Hi community! What is the better way to handle reu...
# flyte-support
h
Hi community! What is the better way to handle reusable tasks? Background: We recently meet the issue of registering multiple workflows (they share several tasks) from one git hash and fail to run all of them except the first workflow get registered. 1. We use flytectl register --continueOnError 2. We use {branch_name} + {git_hash} as version 3. For example we register workflow 1 and get the workflow. When register the workflow 2, it will fail at the task level pb since the task name and version appears before.
Copy code
log: /tmp/_pb_output/132_src.python.flyte.radar_ml.model_workflows.lpm.main.run_experiment_pipeline_1.pb                  | Failed  | Error registering file due to rpc error: code =                                                    |
|                                                                                                                      |         | InvalidArgument desc = task with different structure                                               |
|                                                                                                                      |         | already exists with id resource_type:TASK                                                          |
|                                                                                                                      |         | project:"radar-ml" domain:"adhoc"                                                                  |
|                                                                                                                      |         | name:"src.python.flyte.radar_ml.model_workflows.lpm.main.run_experiment_pipeline"                  |
|                                                                                                                      |         | version:"multi-workflows-e3660b201e6d"
4. Because we use
flytectl register --continueOnError
,the workflow 2 will register successfully but it will reuse the task with the old image from workflow 1. The immediate fix I can think of is: we add timestamp in the version and it becomes {branch_name} + {git_hash} + {timestamp}. This will make sure the task won't conflict. In the long term, does Flyte consider to use
workflow + function reference + version
as task key? It is very common for our users to implement shared tasks, so relying on function reference is a huge pain for us.
cc @freezing-airport-6809 @thankful-minister-83577 appreciate any suggestion from your side.
a
@helpful-van-10149 have you tried with reference tasks? The uniqueness of a workflow in Flyte is defined by the combination of project+domain+name+version so that's why your workaround on the version helps, but maybe reference tasks give you a better abstraction
h
Should I just choose one task as "real", and the other tasks is "reference" it?
a
maybe for the sake of keeping it organized, yes
b
@average-finland-92144 Thanks for the reply. Just to clarify, using reference tasks sounds like registration order would be important then. eg., if we have 2 workflows that reference TaskA — any updates to TaskA would first need to be registered before the two workflows otherwise the workflows would point to a stale version of TaskA. Is that correct?

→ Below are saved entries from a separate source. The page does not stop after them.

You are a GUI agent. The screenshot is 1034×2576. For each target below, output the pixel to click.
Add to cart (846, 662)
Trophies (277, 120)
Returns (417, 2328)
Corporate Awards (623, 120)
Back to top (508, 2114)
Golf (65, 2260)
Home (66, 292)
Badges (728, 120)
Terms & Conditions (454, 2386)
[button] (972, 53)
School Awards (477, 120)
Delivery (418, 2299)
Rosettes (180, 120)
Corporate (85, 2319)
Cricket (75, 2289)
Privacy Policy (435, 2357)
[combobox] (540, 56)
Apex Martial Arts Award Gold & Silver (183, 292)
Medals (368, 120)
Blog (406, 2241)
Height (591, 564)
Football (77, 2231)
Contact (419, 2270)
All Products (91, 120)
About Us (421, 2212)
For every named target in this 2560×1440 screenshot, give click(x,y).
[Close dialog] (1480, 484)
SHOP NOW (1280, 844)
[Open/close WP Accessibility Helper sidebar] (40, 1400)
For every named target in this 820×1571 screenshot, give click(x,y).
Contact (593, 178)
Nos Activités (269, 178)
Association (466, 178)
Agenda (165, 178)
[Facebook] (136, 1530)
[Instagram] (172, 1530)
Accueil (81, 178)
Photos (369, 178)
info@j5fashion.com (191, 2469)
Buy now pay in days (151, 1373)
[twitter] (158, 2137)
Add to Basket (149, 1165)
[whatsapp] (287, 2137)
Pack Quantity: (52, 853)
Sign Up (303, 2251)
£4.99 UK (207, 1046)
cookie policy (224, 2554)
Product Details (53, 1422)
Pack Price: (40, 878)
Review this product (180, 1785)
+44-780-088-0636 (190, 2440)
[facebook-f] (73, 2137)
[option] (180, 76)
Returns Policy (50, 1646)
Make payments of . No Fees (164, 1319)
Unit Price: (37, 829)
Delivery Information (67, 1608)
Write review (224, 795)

{{ registration.version }}
Sounds like what we want, but that would just take the latest available version I'm guessing? We definitely wouldn't want users to have to manually specify a version of the task
t
any updates to TaskA would first need to be registered before the two workflows otherwise the workflows would point to a stale version of TaskA. Is that correct?
you should update the version in your reference entity when you update your upstream entity. that should help with keeping your reference entity up to date.
but that would just take the latest available version I'm guessing?
the macro is populated during workflow registration. if you want to update the version, you'd need to re-register your workflow.
gratitude thank you 1